▸ 確認用の本文:
------------------------

清熱解毒の魅力

パンダ⑧ 清熱解毒薬が体に対してどう作用しているのか薬理作用がわかっているわけではないのだと思います。でも そのわからない所も魅力といえるのではないでしょうか?炎症反応には細菌やウイルスなどがかかわっている事もあれば アレルギー反応がかかわってる事もあるし自己免疫がかかわってる事もあります。

 それぞれの状態に応じて古来使ってきた清熱解毒薬があり一定の成果をあげているという事実があります。科学的な解明がなくても明らかな事っていろいろあります。梅雨の頃になると食べ物が腐りやすくなったりカビも生えやすくなったり・・・という事も科学的に証明されようとされまいと事実です。夏に日が長くなって冬に短くなるというのも証明がなくても事実です。この事実の積み重ねによって漢方の理論はできています。

 細菌に抗生物質というのが現代医学です。抗生物質ができて乳幼児の死亡率も大幅に下がりました。公衆衛生がよくなった事もあるでしょうが・・・でも今多剤耐性菌のように抗生物質が効かない菌が出てきています。抗生物質の使いすぎともいわれています。また自己免疫の暴走に対しては免疫抑制剤やステロイドなどを使用しますが、他方では副作用の問題もあります。身体を害する毒に対する対抗力(これは造語ですが・・・)を増す事が出来るのが清熱解毒という方法だと思っています。

 清熱解毒のうち解毒な何に対しての解毒なのかはそれぞれ違っています。最近 鳥インフルエンザの流行のため 中国で板藍根が品切れになっているという事がニュースや新聞に載っていたそうなので、板藍根ってなに?と思った方もいらっしゃると思います。板藍根は普済消毒飲という方剤に使われていある植物です。中薬学の中に板藍根はうん疫(インフルエンザ・日本脳炎)・大頭うん(顔面丹毒)・ささい(流行性耳下腺炎)の高熱や腫脹・疼痛に配合される事が書かれています。こういう事から中医学では板藍根をウイルス性の疾患に対しての解毒に用いる事が多く、また予防的にも広く使われています。

 中薬学の中に清熱解毒薬についてこう書いてあります。清火熱・消腫毒の効能をもち、火熱よう盛による発赤・腫脹・疼痛・熱感などの癰瘍腫毒を呈する熱毒・火毒にしようする。意味がなんとなくわかるような わからないような感じではないでしょうか?清火熱は火や熱を冷ますという意味です。消炎ともとれるし 解熱ともとれます。どっちもありの感じです。消腫毒は文字通り腫や毒を消す または腫れさせている毒を消す・・・ととることができます。

 すごいですよね。2つの事を1つがやってのけるという事をいってるわけです。毒を菌とかんがえるなら抗生物質と消炎剤をあわせて使うような事を1つの中薬がするという事です。考えるに自然界にはそういう働きを持つものは案外あると思います。何かから何かを守ろうと思うなら必要なのかもしれません。

------------------------

(保存済みの記録)
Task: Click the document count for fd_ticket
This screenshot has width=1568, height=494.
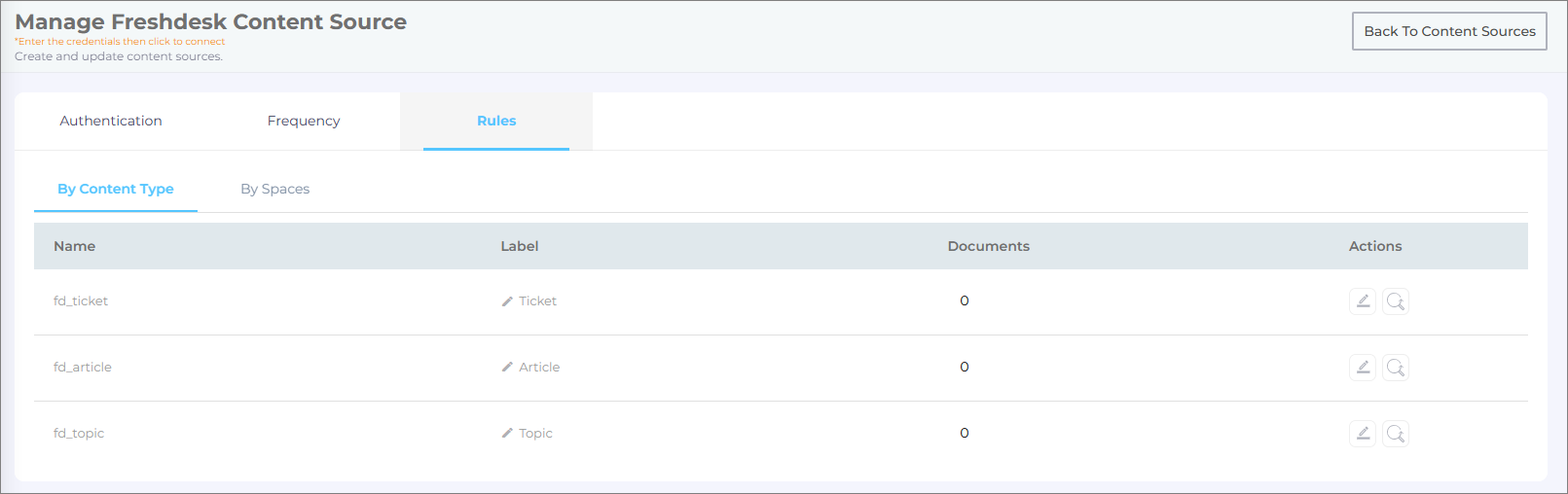Action: [x=965, y=301]
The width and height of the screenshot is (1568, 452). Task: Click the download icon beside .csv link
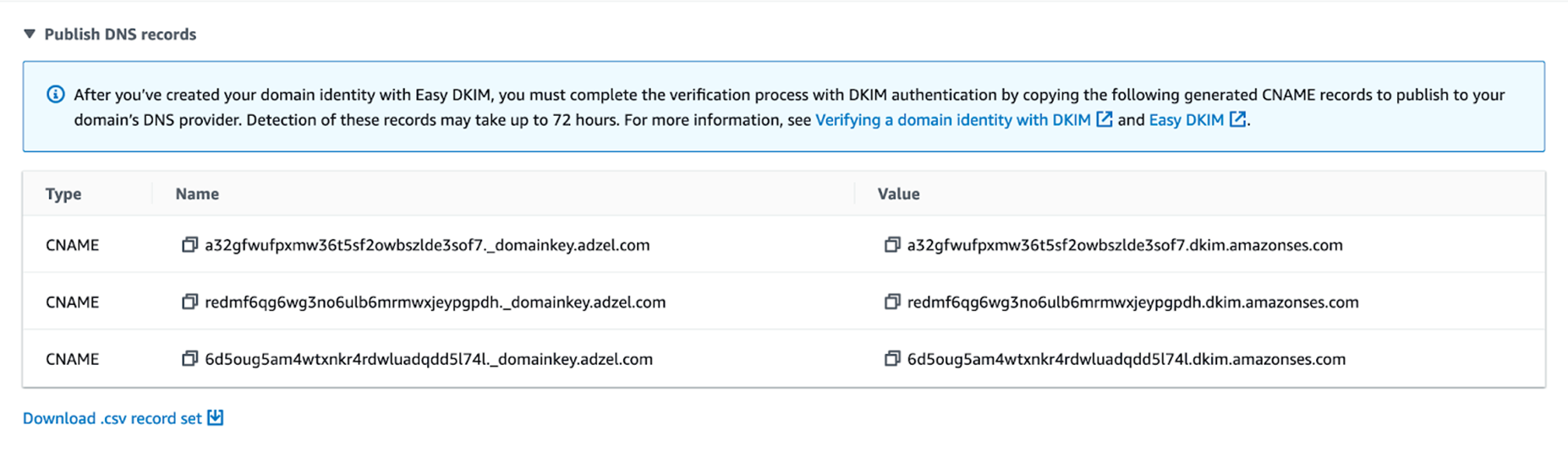(x=216, y=417)
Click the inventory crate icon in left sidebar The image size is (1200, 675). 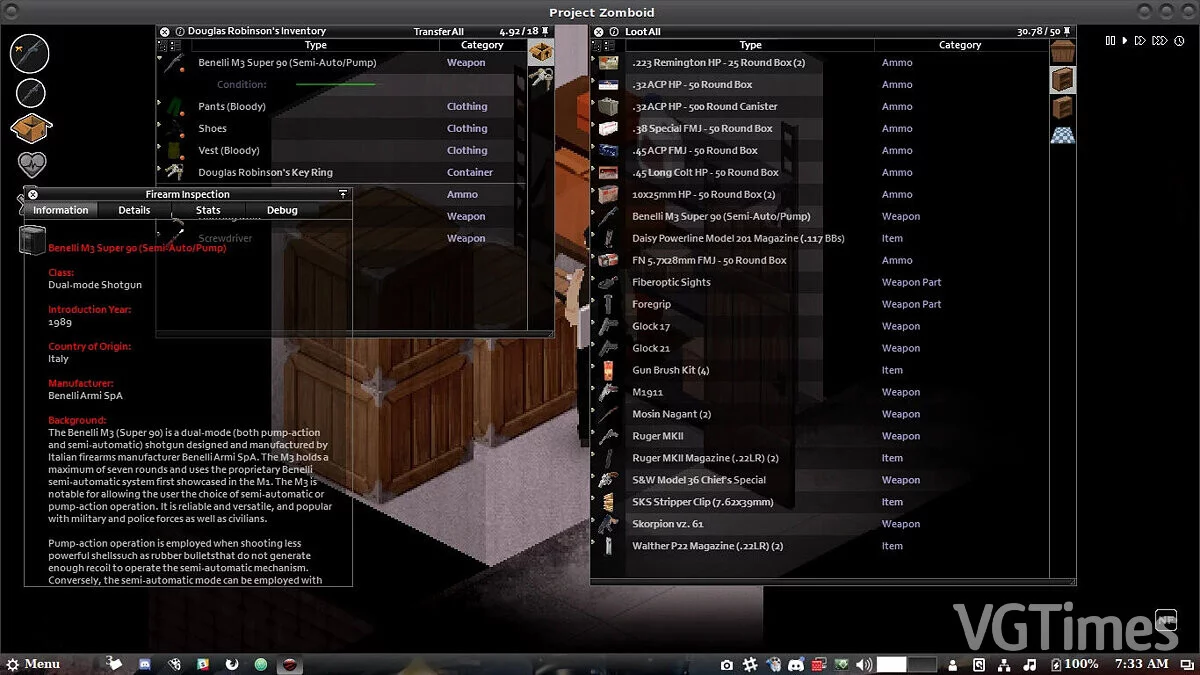(x=31, y=128)
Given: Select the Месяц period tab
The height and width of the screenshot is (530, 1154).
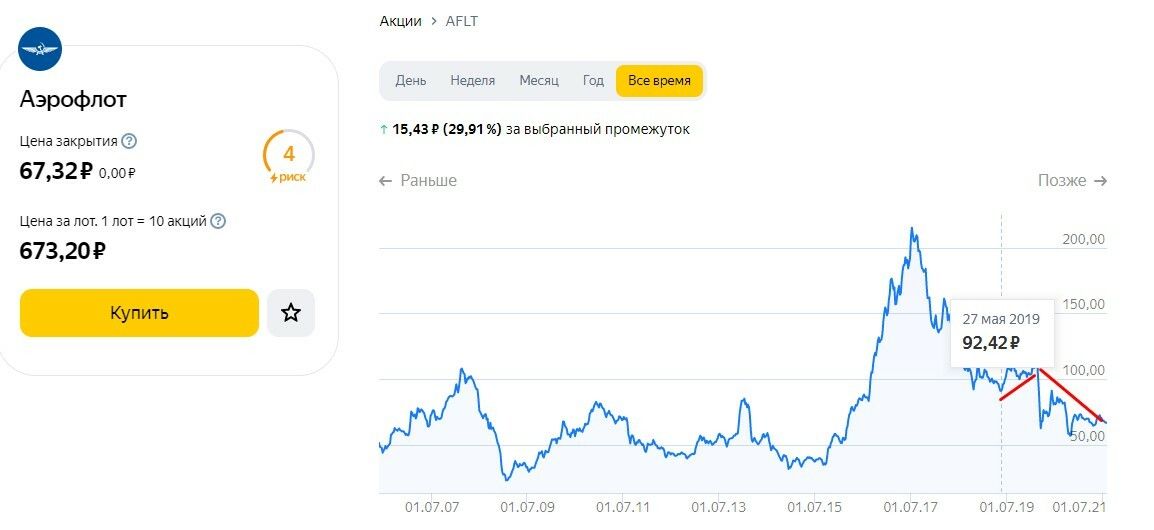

------------------------

▸ 作業指示: 清熱解毒の本文を、「細菌に抗生物質というのが現代」で始まり「という方法だと思っています。」まで続く部分について、「現代医学」を「西洋医学」に置き換えて書き直してください。

▸ 回答文:
細菌に抗生物質というのが西洋医学です。抗生物質ができて乳幼児の死亡率も大幅に下がりました。公衆衛生がよくなった事もあるでしょうが・・・でも今多剤耐性菌のように抗生物質が効かない菌が出てきています。抗生物質の使いすぎともいわれています。また自己免疫の暴走に対しては免疫抑制剤やステロイドなどを使用しますが、他方では副作用の問題もあります。身体を害する毒に対する対抗力(これは造語ですが・・・)を増す事が出来るのが清熱解毒という方法だと思っています。